This document is relevant for: Trn1, Trn2, Trn3
NKI 0.3.0 Update Guide#
For developers with existing NKI Beta 2 kernels, this document provides guidance on updating to NKI 0.3.0.
NKI 0.3.0 is a significant update to the Neuron Kernel Interface, available in AWS Neuron SDK 2.29.0.
This release moves NKI to General Availability with a new open-source NKI Standard Library (nki-stdlib),
a built-in CPU Simulator, nki.language APIs, and several API improvements for correctness
and consistency.
This guide is intended for NKI developers updating existing kernels from Beta 2 to NKI 0.3.0. It covers new features, deprecated and removed APIs, and breaking changes with before-and-after code examples.
Note
If you are migrating from NKI Beta 1 (neuronxcc.nki.*), first complete the
NKI Beta 2 Migration Guide before following this guide.
What’s New in NKI 0.3.0#
NKI Standard Library (nki-stdlib)#
NKI 0.3.0 ships with the NKI Standard Library (nki-stdlib), which provides developer-visible code for all
NKI APIs and native language objects (e.g., NkiTensor).
NKI CPU Simulator#
NKI 0.3.0 introduces nki.simulate(kernel), which executes NKI kernels entirely on CPU without requiring
NeuronDevice hardware. The simulator interprets NKI operations using NumPy, producing numerically equivalent
results to on-device execution (with minor floating-point differences due to CPU vs NeuronCore arithmetic).

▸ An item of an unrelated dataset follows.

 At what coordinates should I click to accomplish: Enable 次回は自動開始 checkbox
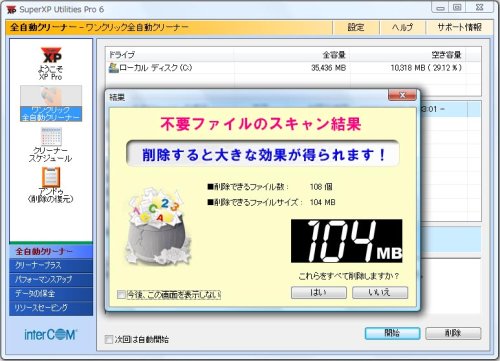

This enables local development, debugging, and functional correctness testing on any machine — including
laptops and CI environments.
Note
The NKI CPU Simulator is experimental in NKI 0.3.0.
The simulator can be invoked in two ways:
Set the environment variable
NKI_SIMULATOR=1to run existing kernels without code changes:
NKI_SIMULATOR=1 python my_script.py
Wrap the kernel call with
nki.simulate:
import nki
import numpy as np
@nki.jit
def my_kernel(X, Y):
...
# Run on CPU — no Neuron device needed
X = np.random.randn(128, 512).astype(np.float16)
Y = np.zeros((128, 512), dtype=np.float16)
nki.simulate(my_kernel)(X, Y)
nki.typing Module#
A new module for type-annotating kernel tensor parameters. Use nt.tensor[shape] to declare expected
tensor shapes:
import nki.typing as nt
@nki.jit
def my_kernel(
X: nt.tensor[128, 512],
Y: nt.tensor[128, 512]
):
...
New nki.isa APIs#
nki.isa.exponential— Dedicated exponential instruction with max subtraction, faster thannisa.activation(op=nl.exp)and useful for Softmax calculation. Trn3 (NeuronCore-v4) only.
New nki.collectives APIs#
nki.collectives.all_to_all_v— Variable-length all-to-all collective. Unlikeall_to_all, uses a metadata tensor to specify per-rank send/recv counts.
Matmul Accumulation#
nc_matmul and nc_matmul_mx now have an accumulate parameter that controls whether the operation
overwrites or accumulates on the destination PSUM tile. The default (accumulate=None) auto-detects:
the first write to a PSUM location overwrites, and subsequent writes accumulate. This matches Beta 2
behavior.
nisa.nc_matmul(dst, stationary, moving, accumulate=True)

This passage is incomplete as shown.